On Wed, May 27, 2009 at 1:18 PM, Thomas Sachau <mail at tommyserver.de> wrote:
> Evan Daniel schrieb:
>> That is fundamentally a hard problem.
>> - Advogato is not perfect. ?I am certain there will be some amount of
>> spam getting through; hopefully it will be a small amount.
>> - With Advogato, the amount of spam possible is well defined. ?With
>> FMS and WoT it is not. ?Neither of them have an upper bound on the
>> amount of spam.
>
> How do you define spam?

Please clarify the question.  Do you mean me, personally?  The Freenet
community as a whole?  Or in the context of the proof?

> One limit per identity is the amount of messages which are accepted per day. 
> And if you trust some
> active indentities, which think the same as you, you will get nearly no spam 
> at all because they
> already marked it as spam. FMS/WoT depends on the trust relationship between 
> people and them telling
> each other about third partys.
>
>> - Being too good at solving the spam problem means we are too good at
>> mob censorship. ?Both are problems. ?In practice, the goal should be
>> to strike an appropriate balance between the two, not simply to
>> eliminate spam.
>
> Since you cannot say what is spam and what not, this is relative. In FMS, you 
> can choose to trust
> those that think the same as you and you will get their spam markings. Can 
> you get the same with
> avogato?

I have only *very* rarely had any difficulty determining whether a
message was spam or not.  Why would this be any different?

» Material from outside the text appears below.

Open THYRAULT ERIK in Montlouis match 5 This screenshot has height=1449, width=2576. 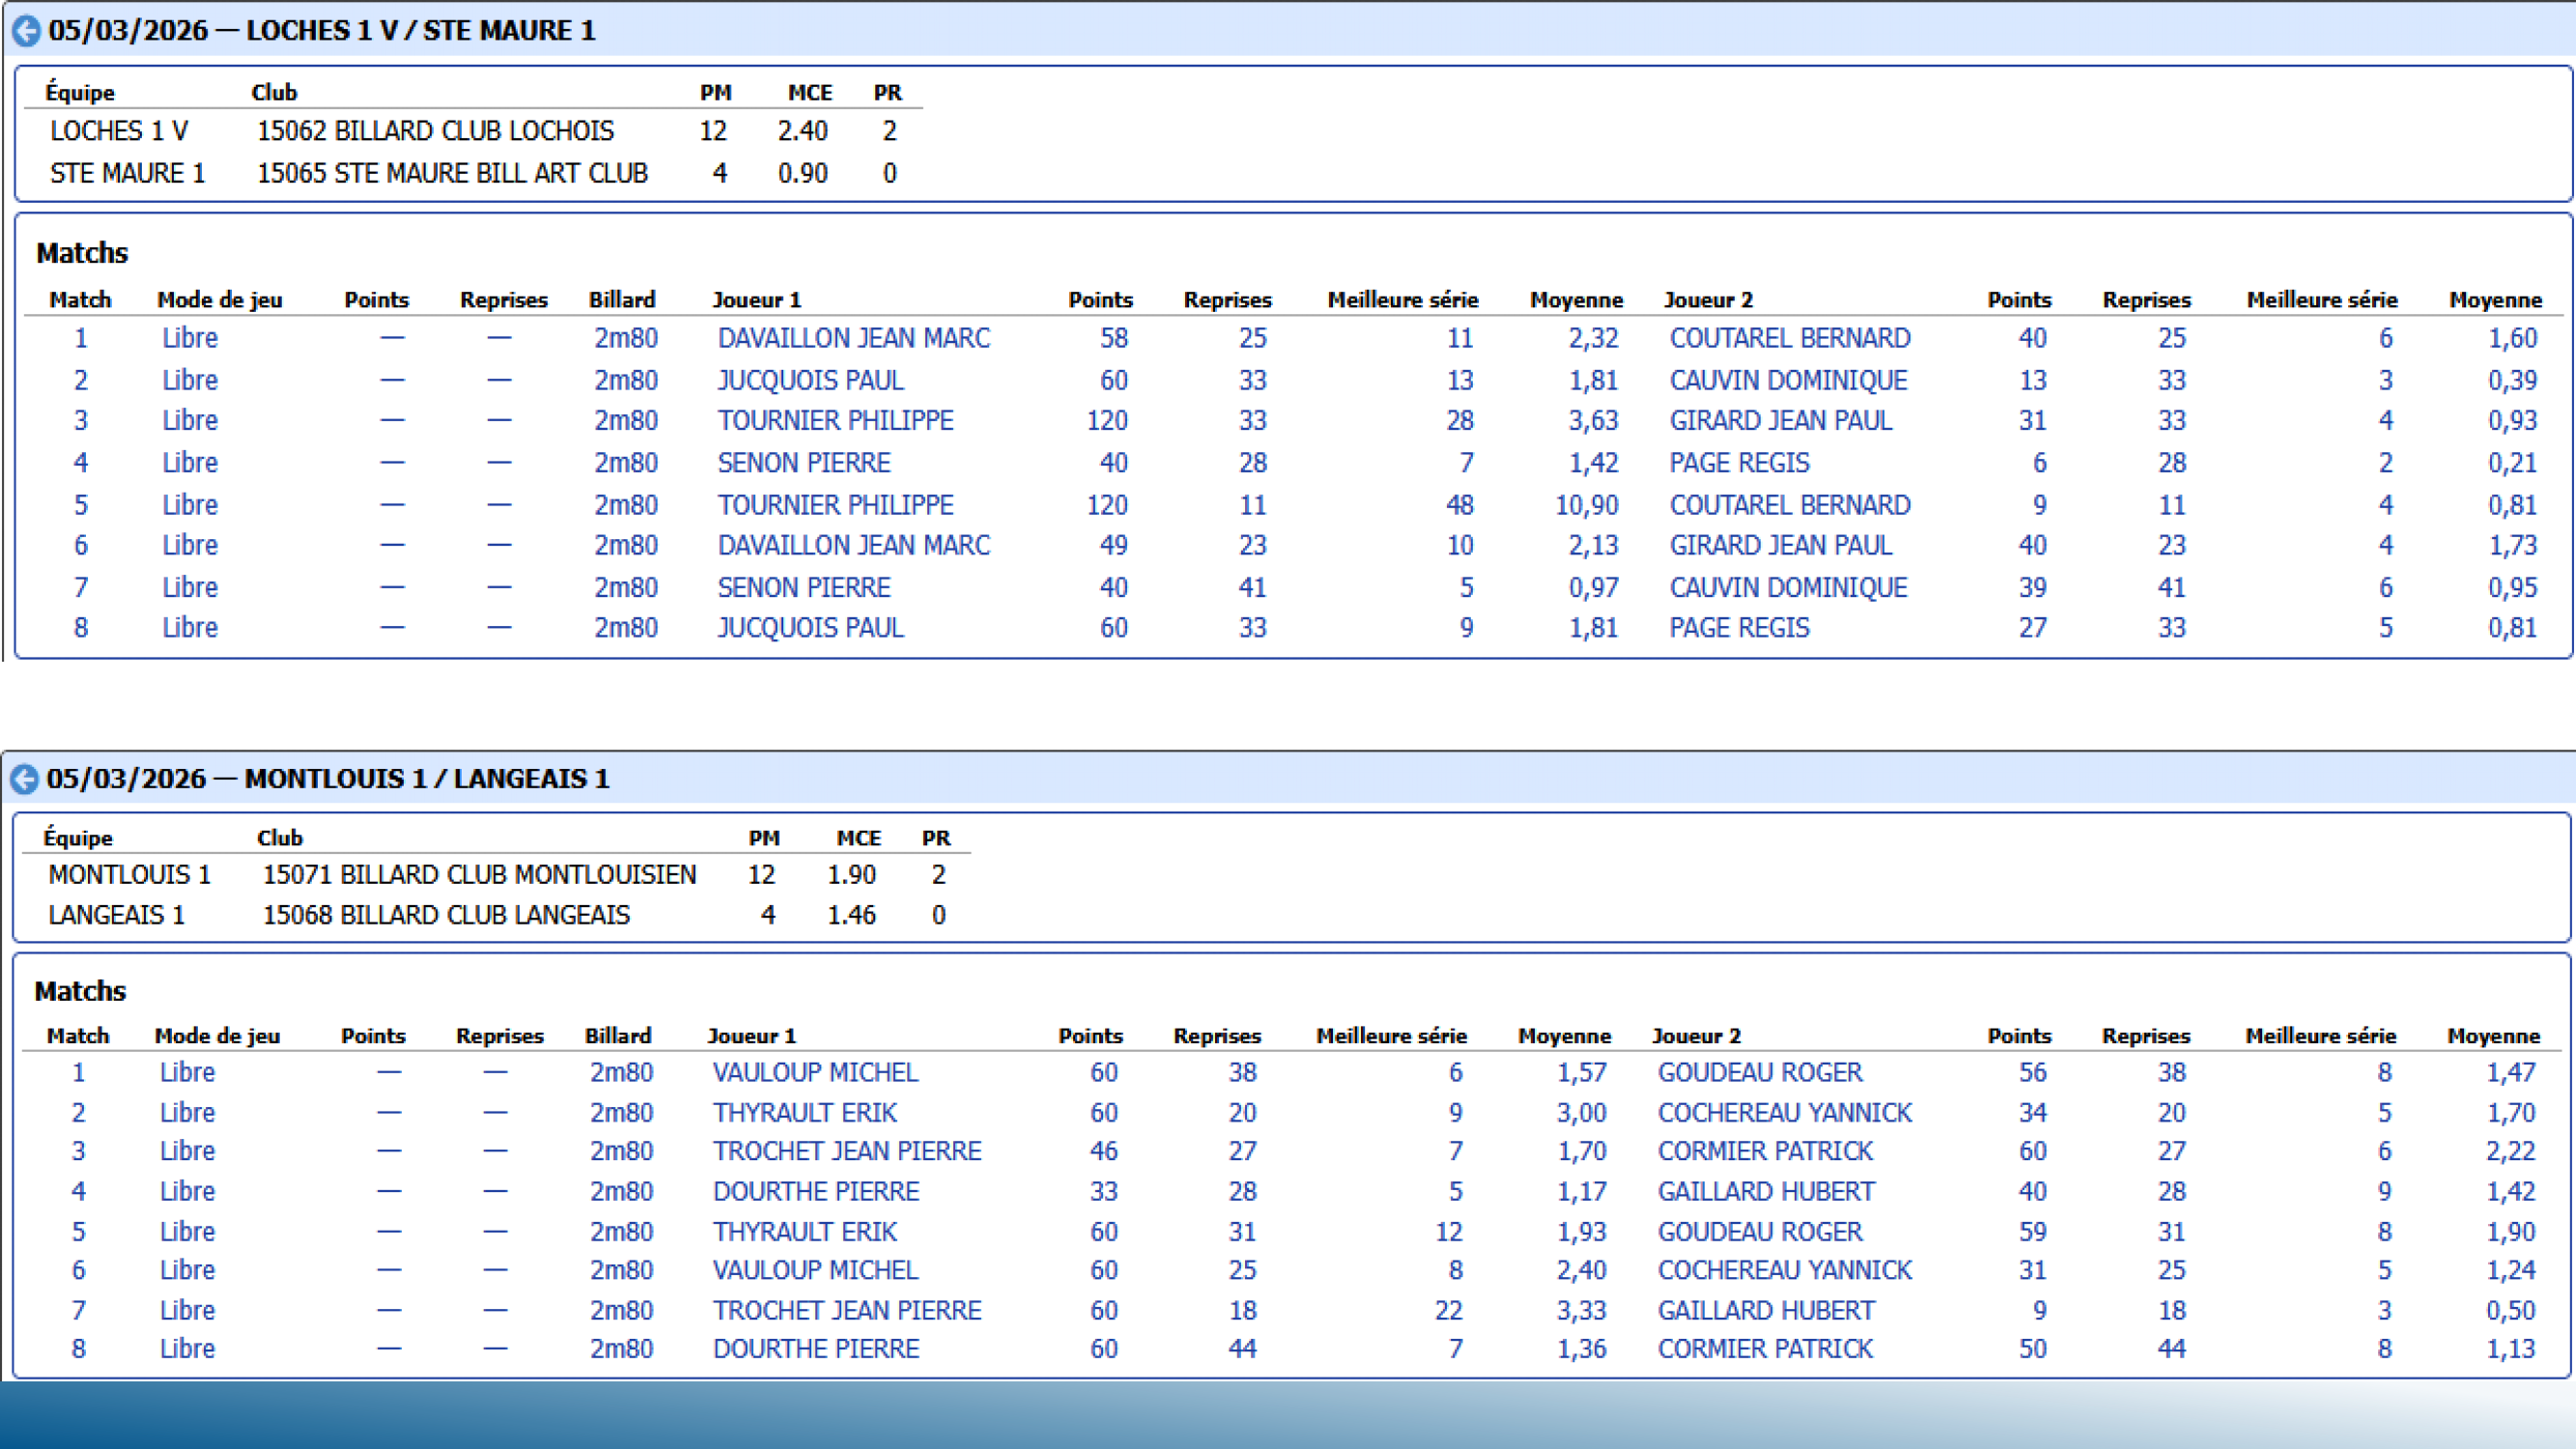click(804, 1231)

Of course Advogato gives you the same ability, that is the entire
point.  The precise algorithm is different, but the problem it tries
to solve is the same.  The one difference is that Advogato is not
about determining that person X is a spammer, it's about determining
that person X *isn't* a spammer.  From a user's standpoint, the two
questions are precisely identical, but at an algorithm level they're
not.

>
>> - I believe that Advogato is capable of limiting spam to levels where
>> the system is usable, even in the case of reasonably determined
>> spammers. ?If the most they can aspire to is being a nuisance, I don't
>> think the spammers will be as interested. ?If spamming takes work and
>> doesn't do all that much, they'll give up. ?The actual amount of spam
>> seen in practice should be well below the worst possible case -- if
>> and only if the worst case isn't catastrophic.
>
> How much noice will it allow? The alice bot spam in frost was also just 
> annoying, but i do think
> that many new users where annoyed and left frost and freenet. So a default 
> system should not only
> make it usable, but also relative spamfree from the view of the majority.

It will accept a number of spam identities at most equal to the sum of
the excess capacity of the set of confused identities.